Past Event: Oden Institute Seminar
Jed Brown, Associate Professor, Computer Science, University of Colorado Boulder
3:30 – 5PM
Tuesday Jan 31, 2023
ZOOM only -
The prevailing data structures of implicit finite element analysis have been relatively stable for decades, centering on sparse matrices and assembly via element matrices. These choices create a pragmatic separation of concerns that have facilitated excellent encapsulation through libraries and widespread industrial and research use. The implementation choice and hardware capability has imposed an economy that impacts tooling, workflows, and conventional wisdom from preprocessing (geometry and meshing) to postprocessing and uncertainty quantification.
Modern methods and hardware changes have radically changed this economy, accelerating existing workflows and inverting the relative cost landscape to provide order of magnitude speedups to reach engineering tolerances. This talk will discuss this shift and consequences for nonlinear implicit solvers and conventional wisdom in end-to-end workflows, along with tooling needs. The approach will be demonstrated using examples in compressible turbulent flow and nonlinear solid mechanics with billions of degrees of freedom on emerging GPU-based architectures.
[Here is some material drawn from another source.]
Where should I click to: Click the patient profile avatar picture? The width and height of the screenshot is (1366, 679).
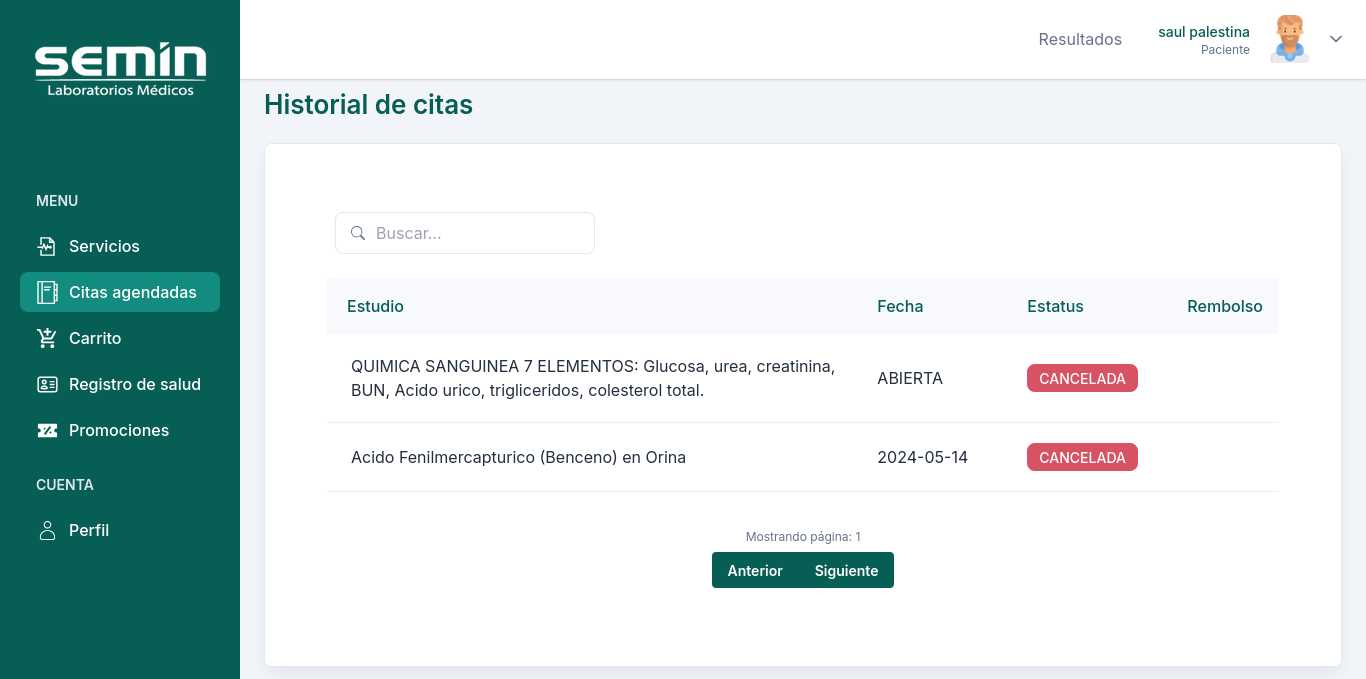pos(1289,39)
Hosted by Stefan Henneking
Jed Brown is an Associate Professor of Computer Science at CU Boulder. His background is in computational math and geophysics, with BS and MS from the University of Alaska Fairbanks and Dr.Sc from ETH Zürich, and spent four years at Argonne National Laboratory before joining CU Boulder. He is active in community software for scientific computing, including as a maintainer of PETSc and libCEED. His work has been recognized by the 2014 SIAG/SC Junior Scientist Prize and a 2014 IEEE TCSC Young Achiever Award, and as co-recipient of the 2015 SIAM/ACM Prize in Computational Science and Engineering.